Transform legacy codebases with AI assistance. Learn safe refactoring strategies that modernize code while preserving behavior and minimizing risk.

B
Bootspring Team
Engineering
February 23, 2026
10 min read

Every codebase accumulates legacy code—patterns that made sense once but now slow down development. Refactoring this code is essential for long-term health but risky without proper testing. One wrong change can break functionality that's worked for years.

AI assistance changes the refactoring equation. By generating characterization tests, suggesting safe transformations, and explaining unfamiliar code, AI makes refactoring faster and safer than ever before.

This guide covers AI-assisted refactoring techniques that modernize code while preserving behavior.
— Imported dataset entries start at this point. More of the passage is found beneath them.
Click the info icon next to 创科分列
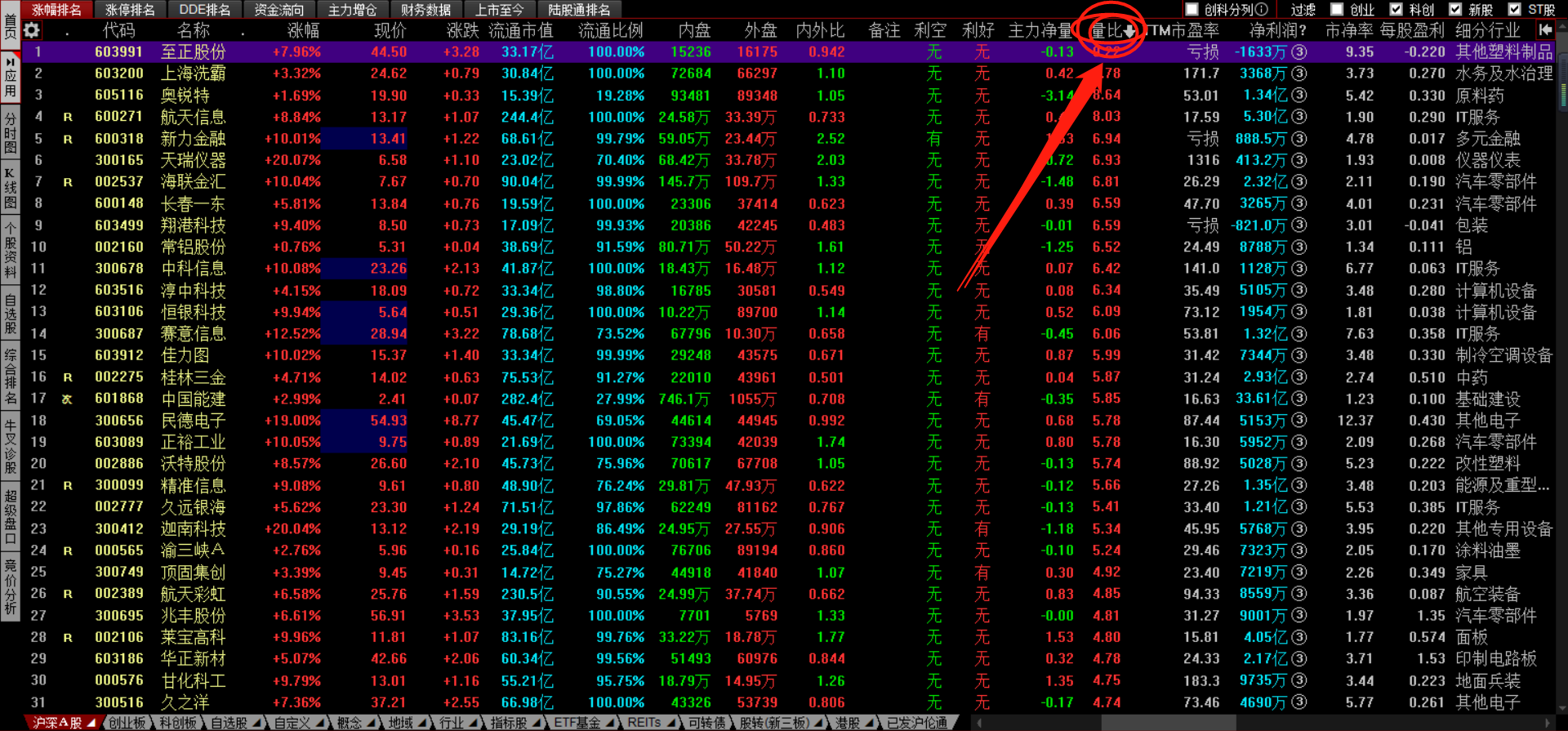The image size is (1568, 731). tap(1262, 10)
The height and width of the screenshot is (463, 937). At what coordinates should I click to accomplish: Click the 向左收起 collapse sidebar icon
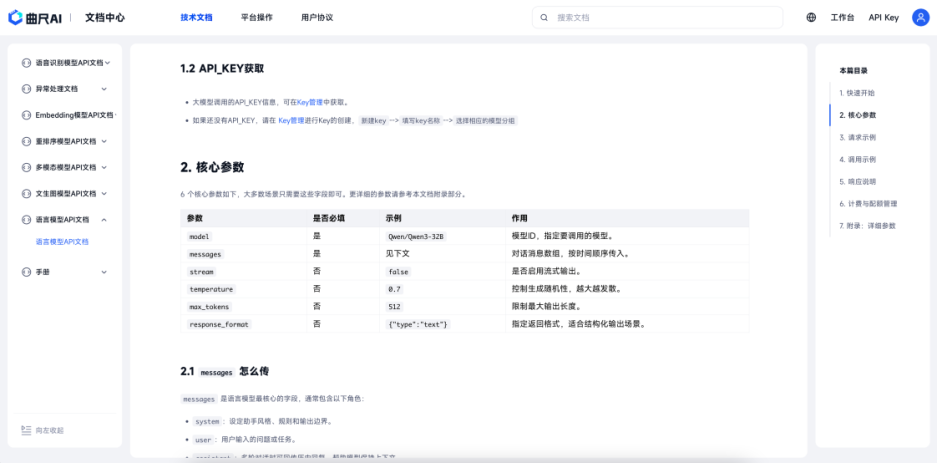(x=26, y=430)
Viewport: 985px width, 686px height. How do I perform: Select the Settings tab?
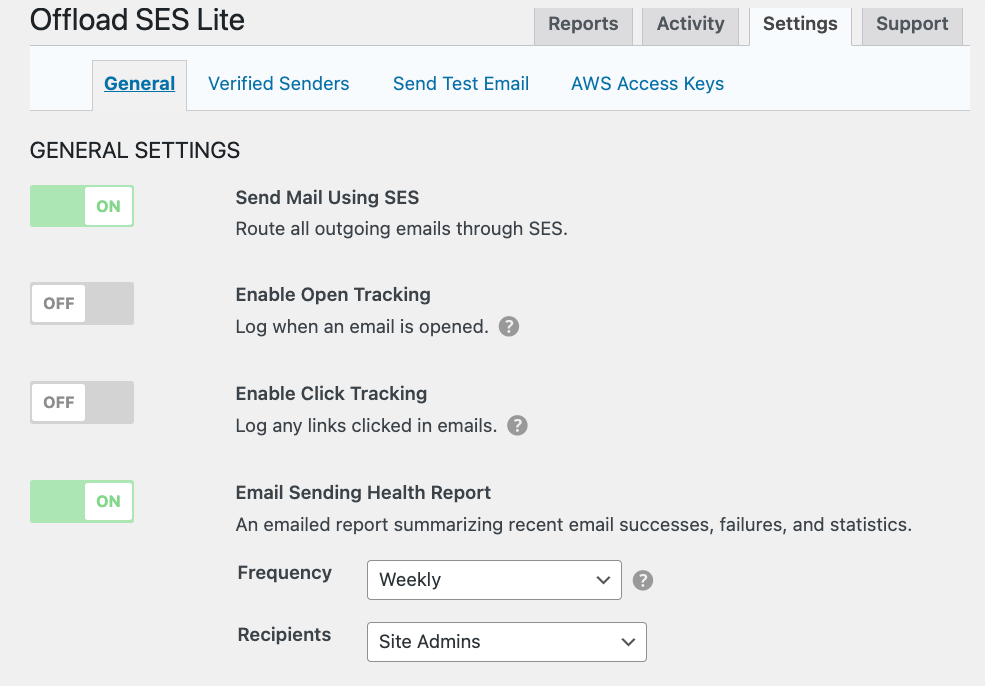800,24
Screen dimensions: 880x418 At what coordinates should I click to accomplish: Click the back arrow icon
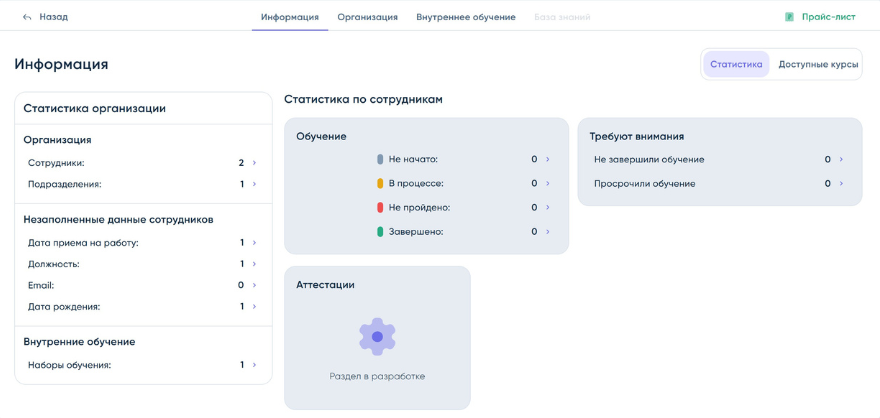[27, 17]
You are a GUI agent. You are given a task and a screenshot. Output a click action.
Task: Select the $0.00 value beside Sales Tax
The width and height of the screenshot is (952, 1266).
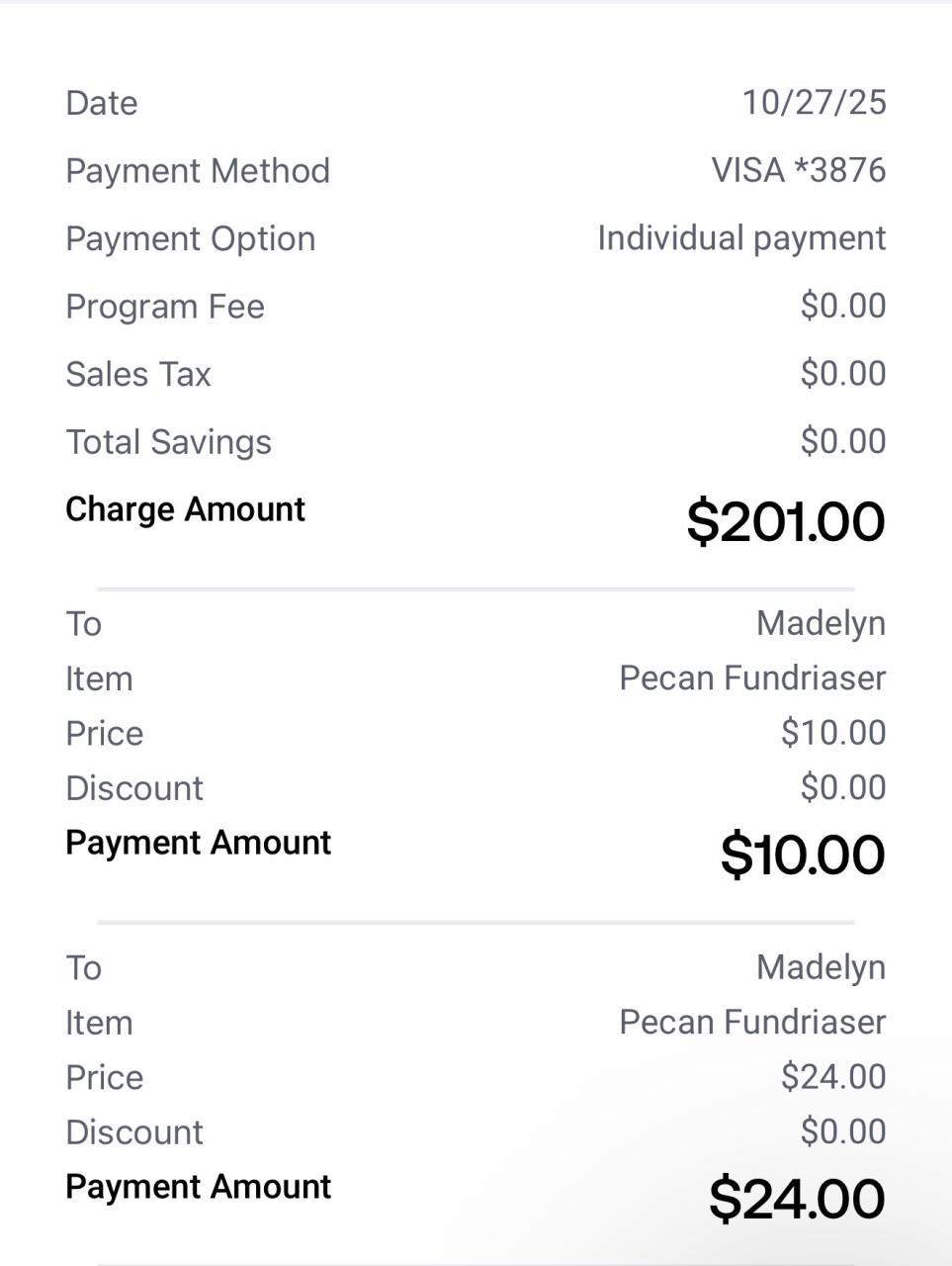(842, 374)
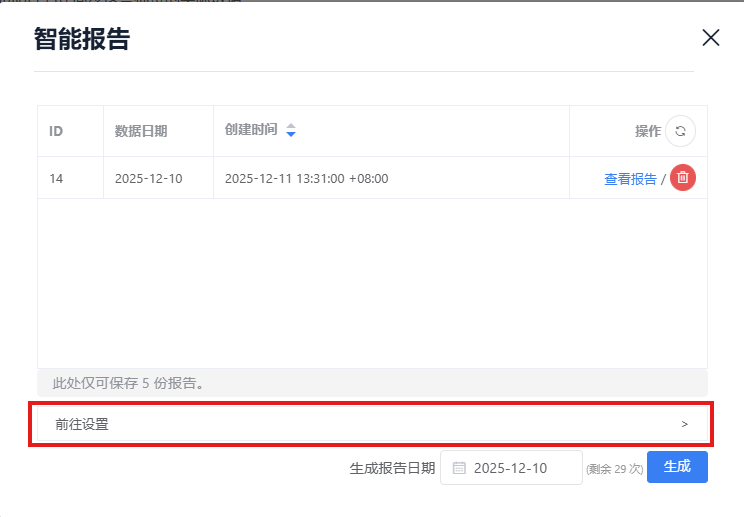Viewport: 744px width, 517px height.
Task: Expand the 前往设置 row chevron arrow
Action: coord(685,424)
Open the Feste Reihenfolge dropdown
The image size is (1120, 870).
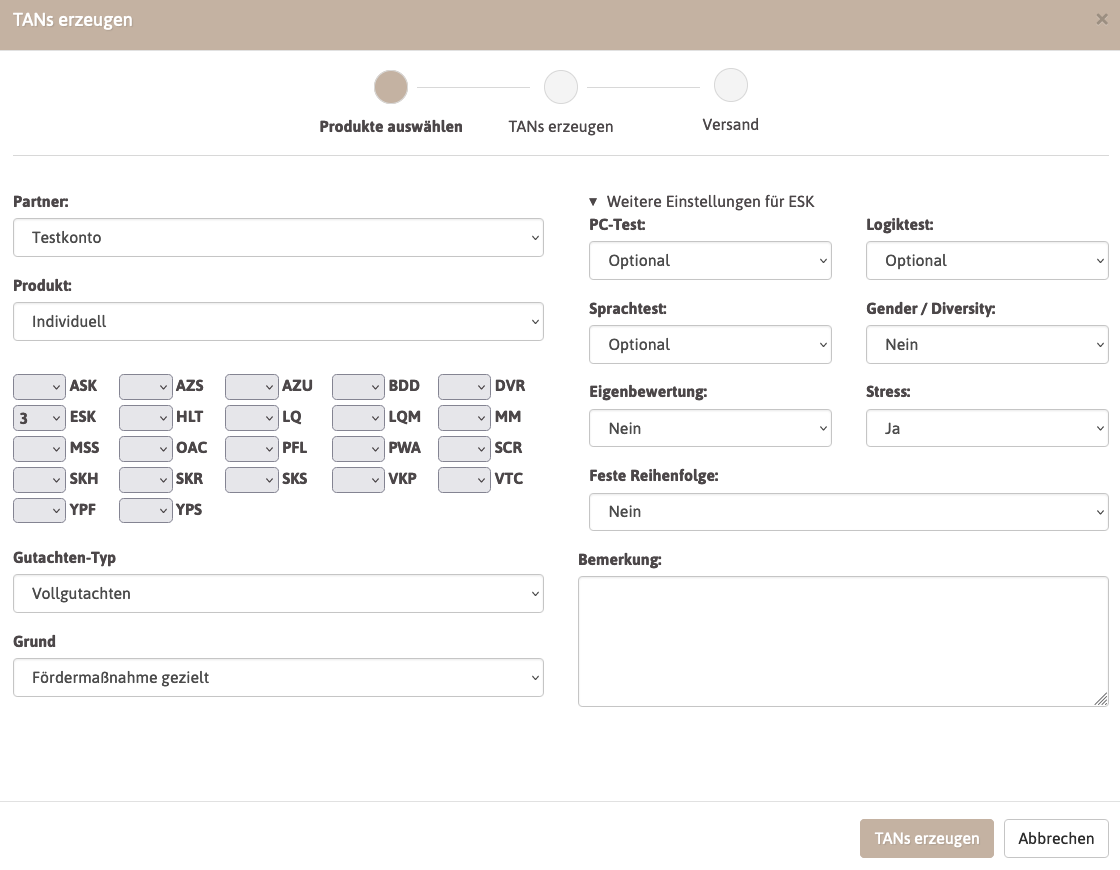[x=848, y=512]
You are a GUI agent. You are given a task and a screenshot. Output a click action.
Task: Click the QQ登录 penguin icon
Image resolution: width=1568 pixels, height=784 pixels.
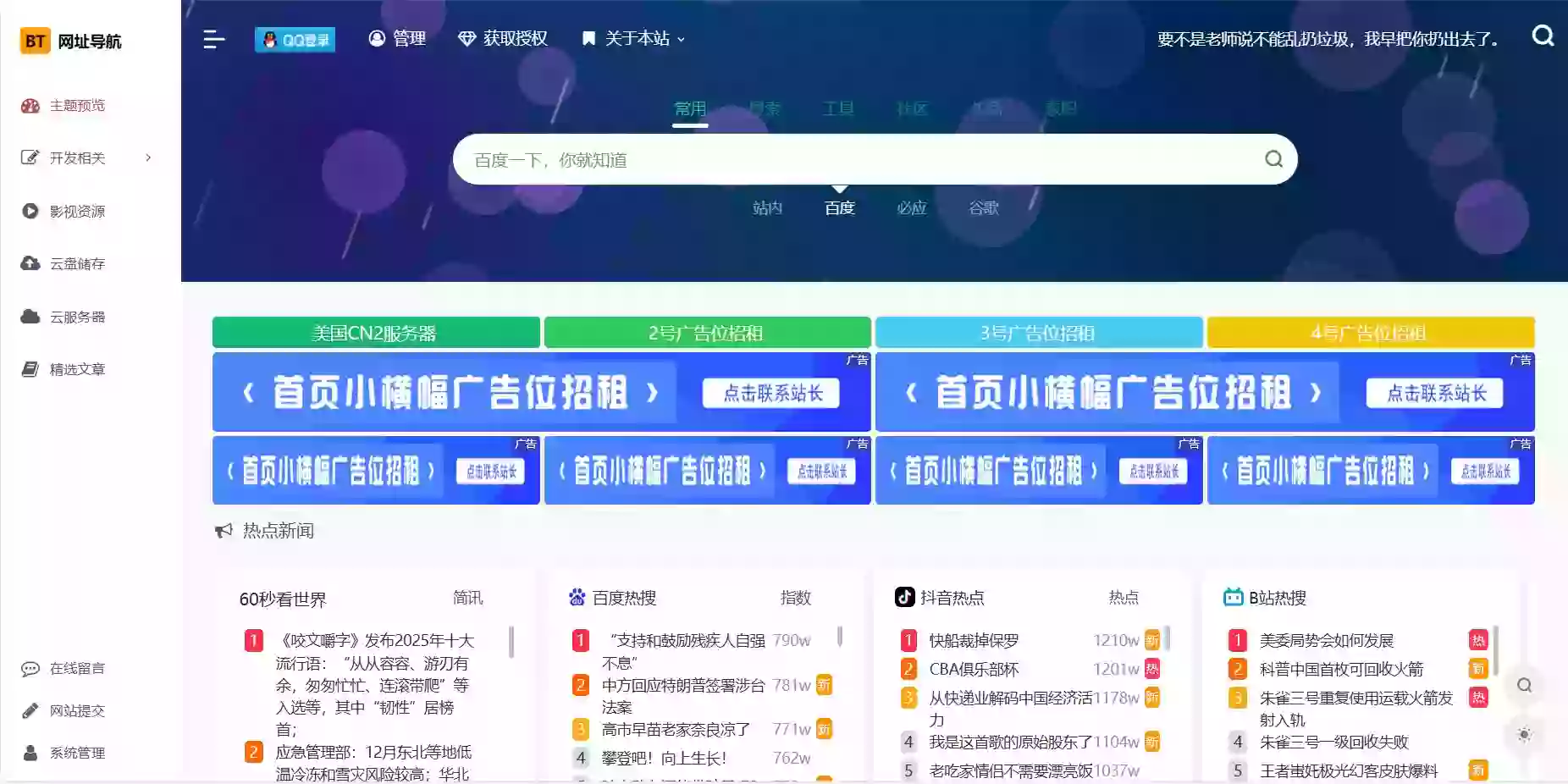(269, 38)
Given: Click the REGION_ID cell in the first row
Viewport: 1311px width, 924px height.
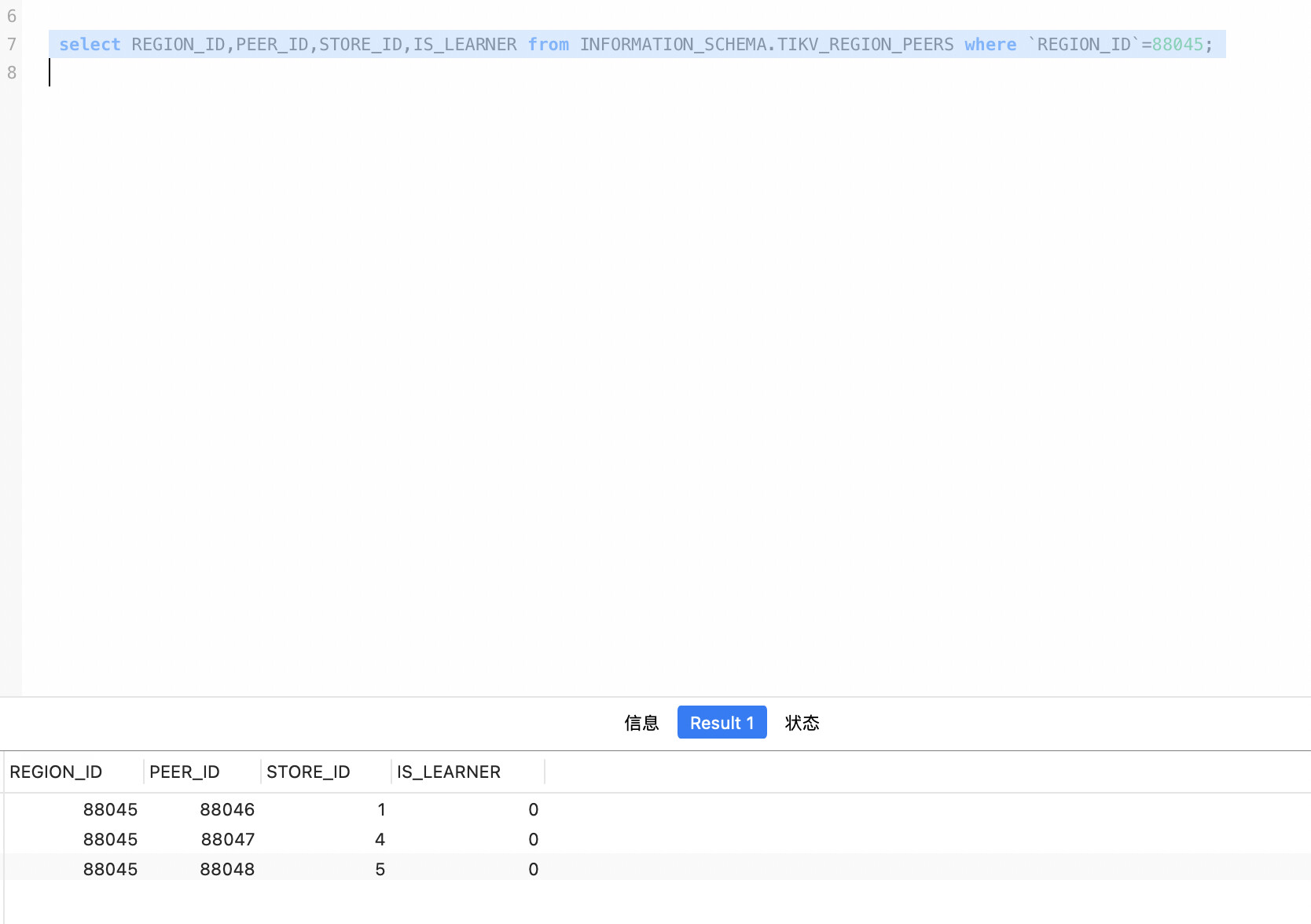Looking at the screenshot, I should pos(110,809).
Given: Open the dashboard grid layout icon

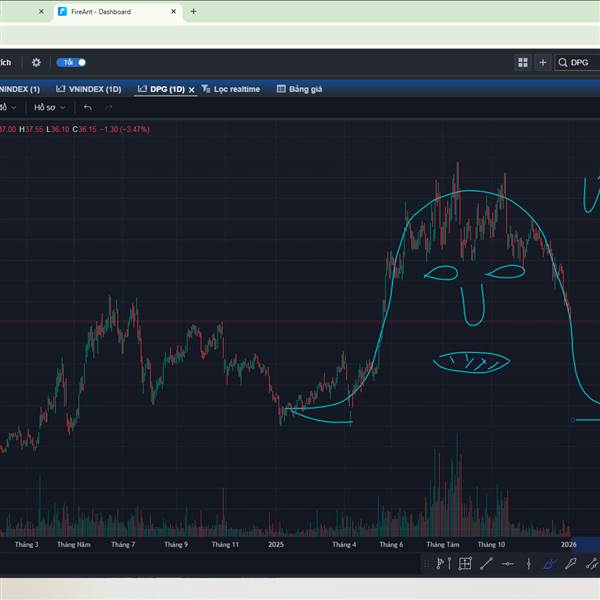Looking at the screenshot, I should point(523,62).
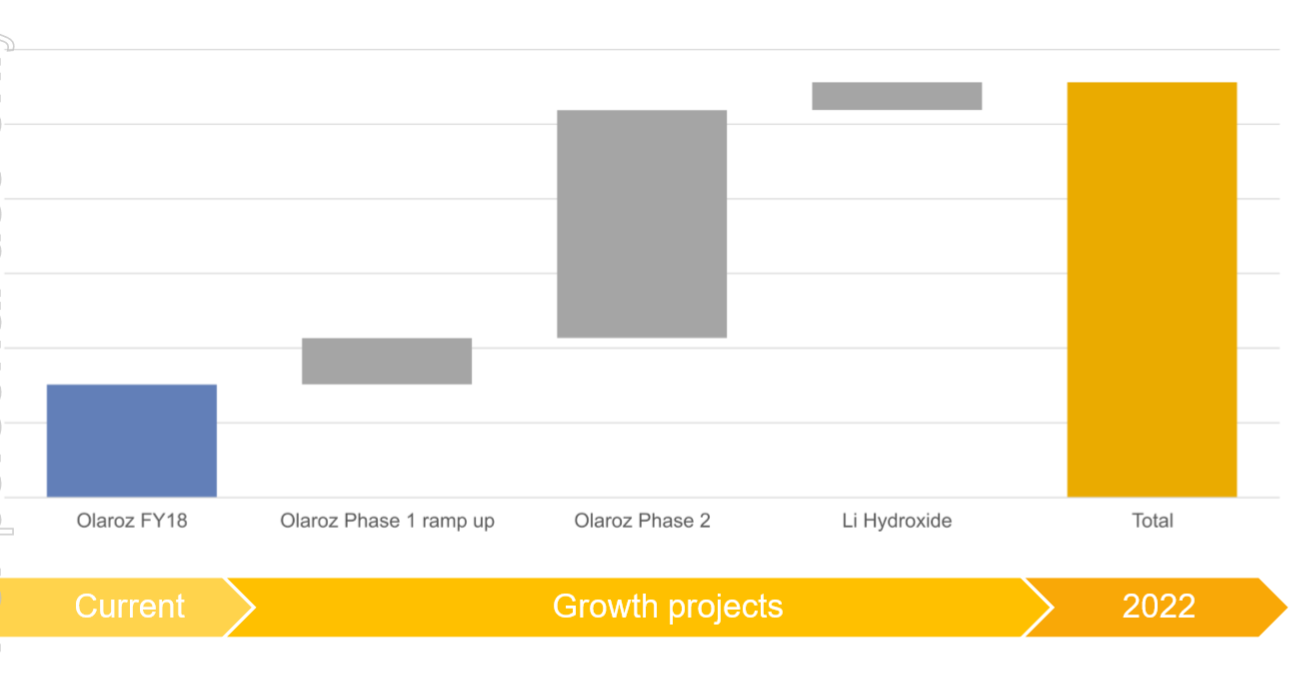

The Refactoring Challenge#

Refactoring legacy code is difficult because:

Missing Tests: Legacy code often lacks tests, making changes risky.

Unclear Intent: Why was this code written this way? Without context, "improvements" may break things.

Hidden Dependencies: Legacy code has unexpected connections that aren't immediately visible.

Fear of Change: Past experiences with breaking changes make developers hesitant to refactor.

AI addresses each of these challenges by providing context, generating safety nets, and identifying dependencies.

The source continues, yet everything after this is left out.